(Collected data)
^^^^^^^^

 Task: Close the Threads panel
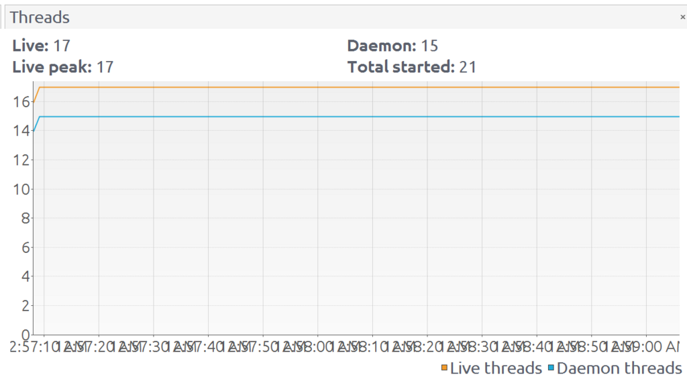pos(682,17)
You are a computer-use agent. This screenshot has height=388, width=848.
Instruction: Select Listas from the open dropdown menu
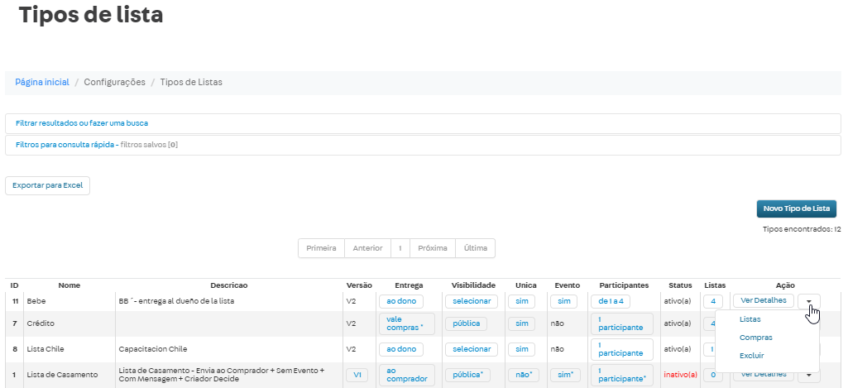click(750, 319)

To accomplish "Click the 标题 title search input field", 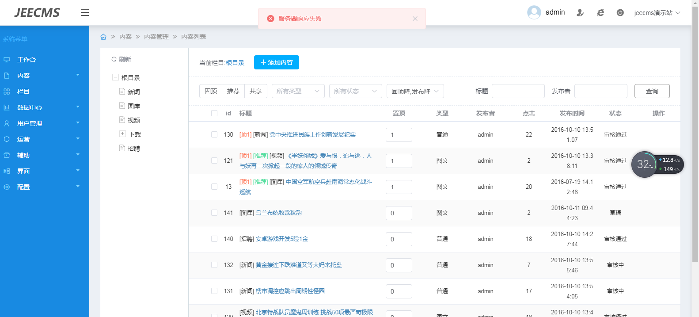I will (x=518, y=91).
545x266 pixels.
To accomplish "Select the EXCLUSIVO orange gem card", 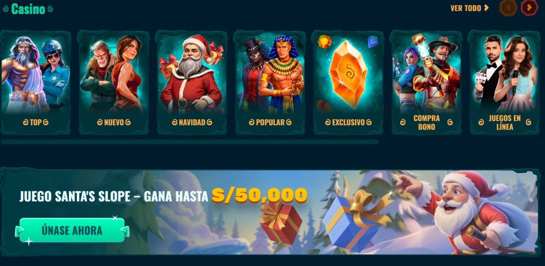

^^^^^^^^

• **TASK STATEMENT**:
Reproduce exactly and only the lines from the "545x266 pixels." line to the last line of the records above. Do not carry over any pictures.

• **WRITTEN RESPONSE**:
545x266 pixels.
To accomplish "Select the EXCLUSIVO orange gem card", 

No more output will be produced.